Well, the weird thing is, I changed the username to which the form gets sent to one that forwards to another address entirely (still hosted on Dreamhost, of course), and I was still getting spam at the previous address, apparently from the same spammer.
Then I took the form off the page completely, and still got spammed.
How’s the spammer doing that? Using a cached version of the page?
I’m a bit sickened, as this address that I was using with that form was a totally clean address that never got any spam at all until I started using the DreamHost formmail system.
Had I anticipated that spammers might use it against me, I would have created a series of throwaway addresses and would change the address whenever the spammers found the form.
But as it is now, my beloved address appears to be nearly compromised, and if this spammer figures out that he can put that username he has together with my domain name, the floodgates will be open and that account will be useless.
I’m very sad about it.
So, lesson learned, good people of DreamHost, if you are using the formmail DreamHost provides, don’t use your regular email username in it.

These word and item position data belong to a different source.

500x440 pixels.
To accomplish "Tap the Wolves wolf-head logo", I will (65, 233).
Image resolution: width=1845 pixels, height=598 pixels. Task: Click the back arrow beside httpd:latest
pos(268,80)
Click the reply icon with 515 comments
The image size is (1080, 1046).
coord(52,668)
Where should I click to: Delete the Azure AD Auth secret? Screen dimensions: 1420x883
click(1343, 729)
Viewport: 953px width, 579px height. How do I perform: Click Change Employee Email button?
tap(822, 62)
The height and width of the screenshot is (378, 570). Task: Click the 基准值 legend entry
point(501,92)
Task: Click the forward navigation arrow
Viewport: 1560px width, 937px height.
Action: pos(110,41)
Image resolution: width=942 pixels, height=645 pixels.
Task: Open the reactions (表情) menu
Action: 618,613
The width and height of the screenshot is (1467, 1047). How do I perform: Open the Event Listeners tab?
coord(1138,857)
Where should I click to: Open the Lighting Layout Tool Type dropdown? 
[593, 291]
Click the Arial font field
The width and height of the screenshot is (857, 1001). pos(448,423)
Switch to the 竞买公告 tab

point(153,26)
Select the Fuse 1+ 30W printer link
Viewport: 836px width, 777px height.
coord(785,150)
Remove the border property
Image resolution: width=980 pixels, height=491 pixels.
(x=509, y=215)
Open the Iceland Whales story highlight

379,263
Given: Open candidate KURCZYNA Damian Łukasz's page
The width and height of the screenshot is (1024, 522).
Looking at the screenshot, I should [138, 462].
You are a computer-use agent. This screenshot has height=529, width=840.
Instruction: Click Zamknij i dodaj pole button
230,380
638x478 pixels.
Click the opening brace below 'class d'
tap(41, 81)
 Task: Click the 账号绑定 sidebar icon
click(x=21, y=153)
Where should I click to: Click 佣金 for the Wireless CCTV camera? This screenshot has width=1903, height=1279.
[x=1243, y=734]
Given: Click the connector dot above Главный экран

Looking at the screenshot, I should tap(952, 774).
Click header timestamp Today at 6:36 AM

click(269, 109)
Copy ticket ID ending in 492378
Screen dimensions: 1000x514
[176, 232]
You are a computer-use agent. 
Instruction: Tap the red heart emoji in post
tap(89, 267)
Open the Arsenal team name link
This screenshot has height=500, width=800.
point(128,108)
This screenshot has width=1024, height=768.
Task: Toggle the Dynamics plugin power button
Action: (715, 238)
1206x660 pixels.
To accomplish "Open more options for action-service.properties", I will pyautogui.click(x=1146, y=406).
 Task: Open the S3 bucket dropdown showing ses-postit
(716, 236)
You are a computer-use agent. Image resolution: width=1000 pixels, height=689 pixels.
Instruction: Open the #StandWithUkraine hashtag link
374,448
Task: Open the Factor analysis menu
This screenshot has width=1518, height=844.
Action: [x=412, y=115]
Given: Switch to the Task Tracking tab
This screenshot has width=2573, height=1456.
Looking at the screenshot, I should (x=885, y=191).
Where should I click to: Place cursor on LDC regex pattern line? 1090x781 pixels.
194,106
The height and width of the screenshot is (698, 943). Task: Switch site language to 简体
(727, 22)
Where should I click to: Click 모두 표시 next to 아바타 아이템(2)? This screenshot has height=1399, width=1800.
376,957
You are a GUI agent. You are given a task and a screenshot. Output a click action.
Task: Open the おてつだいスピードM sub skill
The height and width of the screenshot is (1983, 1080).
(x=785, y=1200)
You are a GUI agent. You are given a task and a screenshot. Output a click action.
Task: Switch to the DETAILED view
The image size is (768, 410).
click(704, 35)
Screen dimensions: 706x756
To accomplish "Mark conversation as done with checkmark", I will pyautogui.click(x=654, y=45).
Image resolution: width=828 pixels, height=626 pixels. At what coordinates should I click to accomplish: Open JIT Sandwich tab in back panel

Here’s what I’m going to do from now on…
Create a series of usernames like this (copy & paste comes in handy), followed by a space and then my real email address:
… and so on.
I’ll use the Automator program on my Mac to generate the username part of the list and that which follows.
I’ll copy and paste that list into the bulk editor for forwarded email, and then use the username part of the first address as the username in my form.
When I start getting spammed at that first address, I’ll change the username in the form to the next one on the list, and delete the first one.
The spammers will be sending to a non-existent address. Fudge 'em.
It’s going to be a hassle, but I can’t think of a better solution at the moment.